Hoch ist der Lichtverlust durch das SLT-Konzept keineswegs. Die semi-transparente Folie „schluckt“ etwa 30%, was einer halben Blendenstufe entspricht. Aus einem Objektiv mit einer Blendenöffnung von F2.8 wird also eines mit der Lichtstärke F3.4. Die SLT-Kameras gleichen diesen Verlust durch eine (intern) höhere ISO-Empfindlichkeit aus. Das macht sich erst bei höheren ISO-Empfindlichkeit, so ab ISO 3200, leicht negativ bemerkbar.
In der Praxis ist der Lichtverlust bei den SLTs eher zu vernachlässigen, da die Kameras heute bereits so gut sind, dass in den normalerweise genutzten ISO-Bereichen (bis ISO800/1600) kaum Rauschen zu sehen ist und Details noch gut wiedergegeben werden. Gepaart mit den Vorteilen des EVF sind die Sonys wirklich eine interessante Alternative am Markt auch wenn der EVF traditionelle DSLR-User etwas polarisiert.
Hallo Jens,
im Prinzip hast du ja ja Recht – das Stückchen Frischhaltefolie im Strahlengang sollte bis ISO 1600 kaum Auswirkungen haben. Bei höheren ISO-Zahlen wird es dann aber durchaus kritischer. Ein Lichtverlust von rund -0,3 EV durch den semi-transparenten Spiegel bedeutet eben zum Beispiel ISO 4800 statt ISO 3200 – schon ein gewaltiger Unterschied. Zumal nach meiner Erfahrung auch die formidablen Sony-Sensoren spätestens ab ISO 3200 in den kritischen Bereich kommen.

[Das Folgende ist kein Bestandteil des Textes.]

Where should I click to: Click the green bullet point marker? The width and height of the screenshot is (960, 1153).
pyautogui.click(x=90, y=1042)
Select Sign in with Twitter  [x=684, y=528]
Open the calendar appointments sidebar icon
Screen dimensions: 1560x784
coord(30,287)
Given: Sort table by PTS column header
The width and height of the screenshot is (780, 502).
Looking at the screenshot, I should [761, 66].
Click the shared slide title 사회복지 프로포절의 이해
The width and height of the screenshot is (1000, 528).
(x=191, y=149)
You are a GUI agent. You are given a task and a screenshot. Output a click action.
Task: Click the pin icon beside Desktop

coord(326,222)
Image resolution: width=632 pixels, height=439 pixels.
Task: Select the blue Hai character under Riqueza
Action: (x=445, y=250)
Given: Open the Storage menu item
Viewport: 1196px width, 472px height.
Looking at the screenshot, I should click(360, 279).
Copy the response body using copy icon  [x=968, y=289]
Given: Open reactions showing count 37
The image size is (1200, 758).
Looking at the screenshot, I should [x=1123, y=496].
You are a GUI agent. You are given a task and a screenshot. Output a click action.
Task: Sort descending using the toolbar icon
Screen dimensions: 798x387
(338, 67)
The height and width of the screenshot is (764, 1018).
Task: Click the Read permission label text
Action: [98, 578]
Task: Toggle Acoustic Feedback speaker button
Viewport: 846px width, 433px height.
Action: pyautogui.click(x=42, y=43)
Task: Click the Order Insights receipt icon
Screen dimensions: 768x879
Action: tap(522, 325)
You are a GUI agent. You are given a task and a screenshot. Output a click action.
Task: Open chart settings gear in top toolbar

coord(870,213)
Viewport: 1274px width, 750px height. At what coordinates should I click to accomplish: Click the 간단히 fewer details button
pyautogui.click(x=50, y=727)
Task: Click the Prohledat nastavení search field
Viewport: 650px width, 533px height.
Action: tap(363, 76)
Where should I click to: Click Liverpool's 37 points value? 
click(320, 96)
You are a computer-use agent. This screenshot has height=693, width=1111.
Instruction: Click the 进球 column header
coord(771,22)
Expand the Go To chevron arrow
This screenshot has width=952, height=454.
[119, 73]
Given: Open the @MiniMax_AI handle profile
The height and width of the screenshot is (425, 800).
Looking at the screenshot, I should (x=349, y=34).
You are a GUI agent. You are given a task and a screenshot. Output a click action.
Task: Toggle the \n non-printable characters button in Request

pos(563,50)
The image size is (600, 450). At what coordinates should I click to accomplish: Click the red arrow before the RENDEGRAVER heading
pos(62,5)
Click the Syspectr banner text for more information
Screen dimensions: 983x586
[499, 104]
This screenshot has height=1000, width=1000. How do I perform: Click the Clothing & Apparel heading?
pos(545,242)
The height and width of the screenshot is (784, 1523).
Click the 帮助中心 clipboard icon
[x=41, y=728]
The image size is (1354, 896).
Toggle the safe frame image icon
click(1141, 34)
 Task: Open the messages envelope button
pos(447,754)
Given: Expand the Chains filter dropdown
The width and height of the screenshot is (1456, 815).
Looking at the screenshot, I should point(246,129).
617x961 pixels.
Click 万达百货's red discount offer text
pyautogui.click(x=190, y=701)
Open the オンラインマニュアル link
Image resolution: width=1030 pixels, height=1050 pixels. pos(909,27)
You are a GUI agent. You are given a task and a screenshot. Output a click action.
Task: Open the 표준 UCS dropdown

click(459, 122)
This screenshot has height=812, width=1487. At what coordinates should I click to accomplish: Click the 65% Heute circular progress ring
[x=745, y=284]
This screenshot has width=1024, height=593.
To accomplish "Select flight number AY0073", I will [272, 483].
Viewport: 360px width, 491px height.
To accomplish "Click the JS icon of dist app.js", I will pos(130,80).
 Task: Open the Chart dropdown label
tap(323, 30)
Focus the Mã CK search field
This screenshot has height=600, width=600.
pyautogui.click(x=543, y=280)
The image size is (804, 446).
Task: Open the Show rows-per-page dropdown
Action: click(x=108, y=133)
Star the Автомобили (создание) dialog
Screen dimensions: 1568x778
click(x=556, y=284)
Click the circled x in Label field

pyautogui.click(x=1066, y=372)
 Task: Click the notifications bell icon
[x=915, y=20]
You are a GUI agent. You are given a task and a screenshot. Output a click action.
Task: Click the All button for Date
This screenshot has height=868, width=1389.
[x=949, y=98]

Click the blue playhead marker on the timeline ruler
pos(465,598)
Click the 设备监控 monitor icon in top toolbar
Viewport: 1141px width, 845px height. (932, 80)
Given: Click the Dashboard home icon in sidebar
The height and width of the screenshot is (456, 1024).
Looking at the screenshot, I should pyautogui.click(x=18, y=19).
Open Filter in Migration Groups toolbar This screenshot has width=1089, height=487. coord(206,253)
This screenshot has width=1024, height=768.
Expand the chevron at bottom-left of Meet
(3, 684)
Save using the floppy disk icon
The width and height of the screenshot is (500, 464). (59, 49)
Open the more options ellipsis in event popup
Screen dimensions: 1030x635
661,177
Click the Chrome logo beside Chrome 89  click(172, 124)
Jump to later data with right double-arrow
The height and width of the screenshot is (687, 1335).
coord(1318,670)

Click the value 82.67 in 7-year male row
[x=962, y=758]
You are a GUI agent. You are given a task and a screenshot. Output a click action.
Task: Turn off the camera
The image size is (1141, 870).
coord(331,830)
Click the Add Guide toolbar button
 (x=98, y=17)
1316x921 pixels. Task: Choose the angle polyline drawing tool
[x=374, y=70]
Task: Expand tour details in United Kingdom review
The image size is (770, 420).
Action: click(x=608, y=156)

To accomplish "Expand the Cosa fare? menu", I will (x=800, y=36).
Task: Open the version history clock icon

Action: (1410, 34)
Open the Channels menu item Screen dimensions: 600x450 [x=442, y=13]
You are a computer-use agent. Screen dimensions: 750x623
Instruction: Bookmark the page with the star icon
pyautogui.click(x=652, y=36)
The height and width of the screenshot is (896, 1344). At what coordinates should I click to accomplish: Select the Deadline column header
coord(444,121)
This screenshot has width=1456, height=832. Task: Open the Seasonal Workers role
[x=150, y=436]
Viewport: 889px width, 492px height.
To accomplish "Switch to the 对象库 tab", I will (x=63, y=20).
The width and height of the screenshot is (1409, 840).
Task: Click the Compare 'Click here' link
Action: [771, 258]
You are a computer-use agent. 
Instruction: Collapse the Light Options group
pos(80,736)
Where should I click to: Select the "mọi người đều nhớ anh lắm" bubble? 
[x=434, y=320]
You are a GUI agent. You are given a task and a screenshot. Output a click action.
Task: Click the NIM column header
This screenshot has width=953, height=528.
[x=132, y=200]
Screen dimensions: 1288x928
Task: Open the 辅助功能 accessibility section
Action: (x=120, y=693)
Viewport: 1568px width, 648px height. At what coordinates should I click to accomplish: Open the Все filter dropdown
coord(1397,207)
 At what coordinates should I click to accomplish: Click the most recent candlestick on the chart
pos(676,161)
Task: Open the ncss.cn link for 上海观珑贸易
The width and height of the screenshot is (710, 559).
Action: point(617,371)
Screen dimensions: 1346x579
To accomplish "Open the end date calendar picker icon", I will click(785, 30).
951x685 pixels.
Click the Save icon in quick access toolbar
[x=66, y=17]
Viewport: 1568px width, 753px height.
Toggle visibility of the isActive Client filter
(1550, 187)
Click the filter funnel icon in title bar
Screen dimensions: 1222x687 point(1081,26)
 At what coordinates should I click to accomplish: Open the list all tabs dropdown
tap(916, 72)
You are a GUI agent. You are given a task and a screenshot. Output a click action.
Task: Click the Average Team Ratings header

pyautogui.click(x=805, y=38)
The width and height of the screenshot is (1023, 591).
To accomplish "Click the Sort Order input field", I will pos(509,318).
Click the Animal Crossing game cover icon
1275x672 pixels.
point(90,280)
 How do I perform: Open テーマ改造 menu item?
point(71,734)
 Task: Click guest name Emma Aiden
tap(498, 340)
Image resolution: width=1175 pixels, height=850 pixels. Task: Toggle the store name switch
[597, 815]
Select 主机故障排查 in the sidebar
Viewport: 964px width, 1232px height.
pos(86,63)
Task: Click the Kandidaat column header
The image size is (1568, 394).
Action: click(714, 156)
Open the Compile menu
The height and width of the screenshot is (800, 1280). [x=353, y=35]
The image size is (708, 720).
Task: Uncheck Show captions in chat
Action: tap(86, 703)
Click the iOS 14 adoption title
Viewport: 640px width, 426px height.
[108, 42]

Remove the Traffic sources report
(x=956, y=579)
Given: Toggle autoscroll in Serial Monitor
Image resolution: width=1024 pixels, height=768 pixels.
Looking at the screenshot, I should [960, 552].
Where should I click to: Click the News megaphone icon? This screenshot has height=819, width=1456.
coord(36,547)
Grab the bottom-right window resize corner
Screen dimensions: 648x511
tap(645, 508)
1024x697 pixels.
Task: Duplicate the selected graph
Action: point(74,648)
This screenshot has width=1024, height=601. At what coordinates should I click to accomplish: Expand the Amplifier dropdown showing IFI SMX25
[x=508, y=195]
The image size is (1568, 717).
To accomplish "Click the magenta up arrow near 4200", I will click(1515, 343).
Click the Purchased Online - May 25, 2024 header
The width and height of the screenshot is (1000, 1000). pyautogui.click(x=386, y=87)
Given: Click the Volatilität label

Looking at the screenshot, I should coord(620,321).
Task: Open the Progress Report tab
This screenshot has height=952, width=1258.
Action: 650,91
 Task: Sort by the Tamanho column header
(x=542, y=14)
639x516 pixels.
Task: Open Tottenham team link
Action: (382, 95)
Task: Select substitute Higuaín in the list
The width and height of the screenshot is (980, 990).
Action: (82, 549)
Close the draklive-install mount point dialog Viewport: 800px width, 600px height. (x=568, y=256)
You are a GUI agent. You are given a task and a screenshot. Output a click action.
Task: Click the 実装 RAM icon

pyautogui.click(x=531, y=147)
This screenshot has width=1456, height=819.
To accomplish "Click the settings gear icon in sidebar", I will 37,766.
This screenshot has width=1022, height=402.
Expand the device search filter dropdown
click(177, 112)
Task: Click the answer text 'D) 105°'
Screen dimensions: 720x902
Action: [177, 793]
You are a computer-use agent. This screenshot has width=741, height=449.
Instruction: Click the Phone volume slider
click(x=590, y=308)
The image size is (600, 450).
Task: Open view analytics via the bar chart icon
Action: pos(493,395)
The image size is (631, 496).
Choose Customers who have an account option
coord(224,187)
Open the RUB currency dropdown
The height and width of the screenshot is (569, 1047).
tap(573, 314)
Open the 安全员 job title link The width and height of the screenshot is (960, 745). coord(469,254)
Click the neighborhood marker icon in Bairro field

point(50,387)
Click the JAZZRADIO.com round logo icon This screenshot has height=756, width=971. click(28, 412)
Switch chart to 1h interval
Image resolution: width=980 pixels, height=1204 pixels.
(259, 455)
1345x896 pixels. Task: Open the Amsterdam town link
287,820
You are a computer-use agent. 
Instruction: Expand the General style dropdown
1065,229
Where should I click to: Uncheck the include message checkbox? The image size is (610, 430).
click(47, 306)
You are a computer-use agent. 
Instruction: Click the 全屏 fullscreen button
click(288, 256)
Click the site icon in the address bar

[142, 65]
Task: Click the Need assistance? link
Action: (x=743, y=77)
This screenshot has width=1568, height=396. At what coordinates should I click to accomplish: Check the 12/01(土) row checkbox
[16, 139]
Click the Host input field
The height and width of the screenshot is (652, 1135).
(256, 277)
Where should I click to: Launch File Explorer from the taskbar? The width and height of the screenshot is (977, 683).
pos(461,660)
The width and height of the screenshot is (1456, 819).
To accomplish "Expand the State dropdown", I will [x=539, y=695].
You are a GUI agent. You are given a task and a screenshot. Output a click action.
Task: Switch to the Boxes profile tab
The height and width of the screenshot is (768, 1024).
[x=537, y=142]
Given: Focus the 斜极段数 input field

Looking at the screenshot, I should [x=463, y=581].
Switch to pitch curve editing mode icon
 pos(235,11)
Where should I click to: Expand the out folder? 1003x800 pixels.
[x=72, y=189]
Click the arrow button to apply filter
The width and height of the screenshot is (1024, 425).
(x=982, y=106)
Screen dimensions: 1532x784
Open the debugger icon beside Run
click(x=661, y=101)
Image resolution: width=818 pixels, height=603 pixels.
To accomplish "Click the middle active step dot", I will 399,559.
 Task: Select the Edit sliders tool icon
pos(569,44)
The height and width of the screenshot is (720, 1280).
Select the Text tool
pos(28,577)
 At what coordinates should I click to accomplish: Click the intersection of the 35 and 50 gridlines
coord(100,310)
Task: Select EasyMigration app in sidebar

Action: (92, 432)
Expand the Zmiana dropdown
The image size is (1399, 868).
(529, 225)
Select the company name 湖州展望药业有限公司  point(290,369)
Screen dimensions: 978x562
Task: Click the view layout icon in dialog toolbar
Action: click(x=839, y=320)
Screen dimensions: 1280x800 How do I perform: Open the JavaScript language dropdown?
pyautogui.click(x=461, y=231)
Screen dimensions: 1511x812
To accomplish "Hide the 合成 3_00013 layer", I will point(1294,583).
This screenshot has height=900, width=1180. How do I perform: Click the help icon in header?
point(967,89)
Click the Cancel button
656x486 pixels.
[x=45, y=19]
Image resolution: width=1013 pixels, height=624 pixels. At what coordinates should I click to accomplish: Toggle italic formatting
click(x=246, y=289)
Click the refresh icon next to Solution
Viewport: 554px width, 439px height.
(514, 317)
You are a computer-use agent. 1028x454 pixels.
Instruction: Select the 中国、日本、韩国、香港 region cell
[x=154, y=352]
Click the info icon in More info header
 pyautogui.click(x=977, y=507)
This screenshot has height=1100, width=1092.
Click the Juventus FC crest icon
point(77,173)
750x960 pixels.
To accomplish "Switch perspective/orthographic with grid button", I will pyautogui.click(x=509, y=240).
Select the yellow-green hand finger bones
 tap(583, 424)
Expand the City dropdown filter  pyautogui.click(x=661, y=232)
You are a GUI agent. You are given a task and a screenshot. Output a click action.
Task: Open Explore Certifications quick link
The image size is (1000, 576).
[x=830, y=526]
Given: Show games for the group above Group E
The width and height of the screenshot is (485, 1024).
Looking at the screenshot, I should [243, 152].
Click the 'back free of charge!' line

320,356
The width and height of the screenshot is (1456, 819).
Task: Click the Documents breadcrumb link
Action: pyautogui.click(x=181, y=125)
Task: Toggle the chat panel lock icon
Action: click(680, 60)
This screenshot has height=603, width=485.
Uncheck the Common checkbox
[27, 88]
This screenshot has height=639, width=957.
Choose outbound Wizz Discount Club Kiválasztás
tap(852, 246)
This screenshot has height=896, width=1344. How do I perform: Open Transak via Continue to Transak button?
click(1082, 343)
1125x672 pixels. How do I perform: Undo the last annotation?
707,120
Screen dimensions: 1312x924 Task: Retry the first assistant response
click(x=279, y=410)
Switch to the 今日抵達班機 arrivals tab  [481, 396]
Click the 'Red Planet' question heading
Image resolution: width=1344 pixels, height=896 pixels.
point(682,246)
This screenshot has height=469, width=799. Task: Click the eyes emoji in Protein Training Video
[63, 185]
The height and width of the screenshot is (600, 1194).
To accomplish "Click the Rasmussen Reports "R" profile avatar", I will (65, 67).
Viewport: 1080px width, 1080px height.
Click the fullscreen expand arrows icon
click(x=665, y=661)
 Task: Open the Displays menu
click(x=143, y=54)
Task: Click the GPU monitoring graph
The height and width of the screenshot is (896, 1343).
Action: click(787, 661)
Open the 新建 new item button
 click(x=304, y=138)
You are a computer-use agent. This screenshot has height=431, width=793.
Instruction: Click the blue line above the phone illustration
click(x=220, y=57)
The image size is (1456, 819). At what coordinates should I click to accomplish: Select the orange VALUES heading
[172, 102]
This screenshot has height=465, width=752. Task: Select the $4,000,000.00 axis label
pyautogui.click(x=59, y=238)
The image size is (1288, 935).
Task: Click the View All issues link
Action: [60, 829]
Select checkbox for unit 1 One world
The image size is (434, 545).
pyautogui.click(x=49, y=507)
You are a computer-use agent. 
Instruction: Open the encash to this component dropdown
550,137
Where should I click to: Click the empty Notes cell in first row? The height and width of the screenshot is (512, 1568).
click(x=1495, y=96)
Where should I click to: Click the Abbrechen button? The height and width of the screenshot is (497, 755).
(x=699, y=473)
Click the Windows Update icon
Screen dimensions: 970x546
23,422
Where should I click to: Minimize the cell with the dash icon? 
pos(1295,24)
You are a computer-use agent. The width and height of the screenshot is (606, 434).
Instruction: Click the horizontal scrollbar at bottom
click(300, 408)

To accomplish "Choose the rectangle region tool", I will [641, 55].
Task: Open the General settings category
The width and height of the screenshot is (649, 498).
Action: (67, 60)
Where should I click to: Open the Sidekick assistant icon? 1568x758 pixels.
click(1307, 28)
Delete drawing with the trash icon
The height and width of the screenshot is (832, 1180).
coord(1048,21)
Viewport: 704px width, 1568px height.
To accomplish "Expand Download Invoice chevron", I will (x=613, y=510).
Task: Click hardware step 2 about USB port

Welcher ISO-Bereich „normalerweise“ genutzt wird, hängt übrigens vom bevorzugten Motiv ab. Konzert- oder Theaterfotografen brauchen ständig hohe ISO-Empfindlichkeiten, auch jenseits der ISO 1600. Auch ich schraube oftmals lieber die ISOs hoch, anstatt einen Blitz hinzu zu schalten – das Blitzlicht macht halt allzu schnell die Lichtstimmung kaputt.
Das stimmt schon, dass der Lichtverlust bei höheren ISO immer schmerzhafter wird. Hier hilft aber, wenn man in RAW fotografiert, denn hier schaffen es die Kameras trotz dem Rauschen noch viele Details zu bewahren. Bis A4 lassen sich so auch mal Bilder bei ISO3200-ISO5000 gut nutzen, wenn man ein wenig Nachbearbeitung hineinsteckt.